The ancient settlement of Akai emerged in the 4th century during the early Kofun period as a small settlement of pit dwellings and post-hole buildings by local communities, and continued into the first half of the 7th century. While the pottery excavated is of local origin, there are also small amounts of Onitaka-type Haji ware, the type of which is the Onitaka site in Ichikawa, Chiba in the Kantō region, suggesting inter-regional exchange with the Kantō region. By the mid-7th century, during the Asuka period, Kantō-style Haji ware became the dominant pottery used in the settlements. Large-scale migration from the Kantō region occurred during the period, and settlement was composed of migrants coexisting with the local population. Furthermore, toward the end of the 7th century, settlements began to be surrounded by ditches and wooden walls, forming enclosed settlements, which are thought to be the early stages of fortifications. By the early 8th century, which corresponds to the end of the Asuka period and the beginning of the Nara period, the enclosed settlement was abandoned, and extensive redevelopment of the area took place. In addition to a large canal-like ditch over 200 meters long, a group of large raised buildings (storehouses) were erected at the western edge of the site, and large, post-hole buildings believed to have been the residences of influential figures were constructed in the central area. These are believed to have been the residences of officials, and the site took on the appearance of a standardize kanga government site. However, as of 2024, no remains of the central political building (government office) have been discovered. Additionally, a wooden wall has been found around the edge of the ruins, confirming its function as a fortress.

The entry for April 739 in the Shoku Nihongi mentions the construction of five fortified castles in Mutsu Province: Oshika-saku, Iromashi-saku, Tamazukuri-saku, and Nitta-saku, as well as one other castle of unknown name (the "Tenpyo Five Fortifications"). The Akai ruins are thought to have served as both the Oshika County office and the Oshika-saku. These fortified castles and castles are believed to have been managed by the Michishima clan, descended from the Maruko clan, who were from eastern Kazusa Province. Michishima Shimatari rose to prominence through military exploits during the Fujiwara no Nakamaro Rebellion of 764, frequently appears in the Shoku Nihongi and Nihon Koki, and participated in battles against the Emishi. The buildings were rebuilt and reconstructed despite several fires from the mid-7th century to the early 9th century, a time frame which overlaps with the period in which the Michishima clan's activities are confirmed in these historical documents. However, with the end of the Emishi campaign in the early 9th century, the site fell into decline and fell into disuse, eventually coming to an end.

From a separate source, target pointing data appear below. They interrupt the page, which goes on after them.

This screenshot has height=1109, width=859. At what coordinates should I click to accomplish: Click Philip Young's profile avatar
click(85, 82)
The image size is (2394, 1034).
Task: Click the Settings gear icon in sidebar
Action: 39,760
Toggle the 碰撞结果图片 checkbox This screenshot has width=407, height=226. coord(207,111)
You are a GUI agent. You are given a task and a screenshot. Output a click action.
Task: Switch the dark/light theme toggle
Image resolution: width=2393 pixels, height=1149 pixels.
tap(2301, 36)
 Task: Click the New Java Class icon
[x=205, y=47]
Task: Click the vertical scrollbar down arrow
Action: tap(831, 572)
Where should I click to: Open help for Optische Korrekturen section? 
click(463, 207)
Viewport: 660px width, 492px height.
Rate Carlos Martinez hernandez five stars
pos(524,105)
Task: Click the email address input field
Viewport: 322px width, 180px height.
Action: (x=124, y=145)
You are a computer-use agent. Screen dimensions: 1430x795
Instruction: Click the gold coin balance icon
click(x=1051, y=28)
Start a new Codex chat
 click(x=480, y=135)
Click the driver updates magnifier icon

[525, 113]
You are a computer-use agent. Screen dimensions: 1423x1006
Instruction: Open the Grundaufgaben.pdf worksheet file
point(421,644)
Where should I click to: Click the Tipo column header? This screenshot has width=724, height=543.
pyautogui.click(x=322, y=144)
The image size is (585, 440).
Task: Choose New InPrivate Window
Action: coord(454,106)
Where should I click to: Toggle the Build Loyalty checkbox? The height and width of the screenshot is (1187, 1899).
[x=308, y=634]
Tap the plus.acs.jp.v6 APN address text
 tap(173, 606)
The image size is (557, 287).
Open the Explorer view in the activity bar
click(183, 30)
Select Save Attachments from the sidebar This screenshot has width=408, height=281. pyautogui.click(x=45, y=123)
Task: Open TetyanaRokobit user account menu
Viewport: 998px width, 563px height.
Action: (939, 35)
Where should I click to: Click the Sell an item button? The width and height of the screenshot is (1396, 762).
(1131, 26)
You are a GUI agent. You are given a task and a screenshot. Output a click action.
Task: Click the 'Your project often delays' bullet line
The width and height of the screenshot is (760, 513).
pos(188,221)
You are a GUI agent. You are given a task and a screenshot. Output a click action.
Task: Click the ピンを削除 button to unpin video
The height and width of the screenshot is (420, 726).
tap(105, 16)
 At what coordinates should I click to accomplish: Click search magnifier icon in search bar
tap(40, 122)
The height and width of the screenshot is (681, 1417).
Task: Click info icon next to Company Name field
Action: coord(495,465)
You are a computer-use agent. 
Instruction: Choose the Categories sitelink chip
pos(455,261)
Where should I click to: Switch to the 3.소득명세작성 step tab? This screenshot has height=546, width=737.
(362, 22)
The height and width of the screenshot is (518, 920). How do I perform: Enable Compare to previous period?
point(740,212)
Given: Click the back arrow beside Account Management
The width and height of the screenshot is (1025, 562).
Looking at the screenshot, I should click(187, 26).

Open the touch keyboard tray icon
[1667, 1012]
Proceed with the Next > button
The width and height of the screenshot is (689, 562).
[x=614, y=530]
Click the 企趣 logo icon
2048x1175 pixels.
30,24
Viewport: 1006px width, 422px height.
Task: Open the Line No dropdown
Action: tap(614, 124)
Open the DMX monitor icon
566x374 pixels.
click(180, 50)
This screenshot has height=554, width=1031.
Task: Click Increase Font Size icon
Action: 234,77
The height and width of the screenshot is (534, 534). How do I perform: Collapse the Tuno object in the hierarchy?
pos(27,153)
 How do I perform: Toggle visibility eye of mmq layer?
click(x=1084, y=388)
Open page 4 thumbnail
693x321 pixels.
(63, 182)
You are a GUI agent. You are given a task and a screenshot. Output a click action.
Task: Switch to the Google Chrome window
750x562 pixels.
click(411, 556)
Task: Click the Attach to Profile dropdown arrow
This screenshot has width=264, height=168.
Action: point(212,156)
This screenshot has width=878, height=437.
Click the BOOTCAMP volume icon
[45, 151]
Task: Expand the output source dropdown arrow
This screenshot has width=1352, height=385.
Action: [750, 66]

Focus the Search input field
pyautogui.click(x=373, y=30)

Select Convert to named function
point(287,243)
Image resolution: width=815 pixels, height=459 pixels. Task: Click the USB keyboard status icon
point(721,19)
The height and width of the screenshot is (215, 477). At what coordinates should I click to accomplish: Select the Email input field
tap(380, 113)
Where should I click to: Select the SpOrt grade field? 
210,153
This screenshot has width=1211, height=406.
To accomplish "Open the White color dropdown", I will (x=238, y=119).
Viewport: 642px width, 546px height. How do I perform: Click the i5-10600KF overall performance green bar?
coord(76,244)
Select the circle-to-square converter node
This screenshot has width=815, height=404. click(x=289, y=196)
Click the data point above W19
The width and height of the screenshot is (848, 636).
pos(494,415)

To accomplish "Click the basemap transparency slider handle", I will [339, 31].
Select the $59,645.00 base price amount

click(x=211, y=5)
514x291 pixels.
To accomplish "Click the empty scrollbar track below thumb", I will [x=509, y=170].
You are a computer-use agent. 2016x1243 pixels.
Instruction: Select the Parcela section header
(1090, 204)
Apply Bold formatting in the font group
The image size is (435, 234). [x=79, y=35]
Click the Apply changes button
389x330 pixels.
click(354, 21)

===Yamoto Yokoaka Kofun cluster===
The Yamoto Yokoaka Kofun cluster is a group of , tunnel tombs in artificial caves, on an east-facing tuff cliff located approximately five kilometers southwest of the Akai Kanga ruins. A total of 113 tombs have been confirmed, spread across a 1.5-kilometer stretch of the slope. Excavations to date have revealed that the chamber structure is very similar to the "kodanshikiyokoanabo" (high-level tunnel tombs) found in the eastern part of the Kazusa region of Chiba Prefecture, and that government office-related artifacts such as a decorated sword, a leather belt used by officials, and pottery with ink inscriptions have been excavated as grave goods. Furthermore, since the period of construction began in the mid-7th century, during the period when large-scale immigrants from the Kantō region settled at the Akai ruins, and ended with the decline of the region in the 9th century, the Yamoto Yokoana is thought to be the burial site of the Michishima clan and other immigrants from eastern Chiba Prefecture who settled there with them.

The Akai Kanga ruins are approximately four kilometers north of Yamoto Station on the JR East Senseki Line.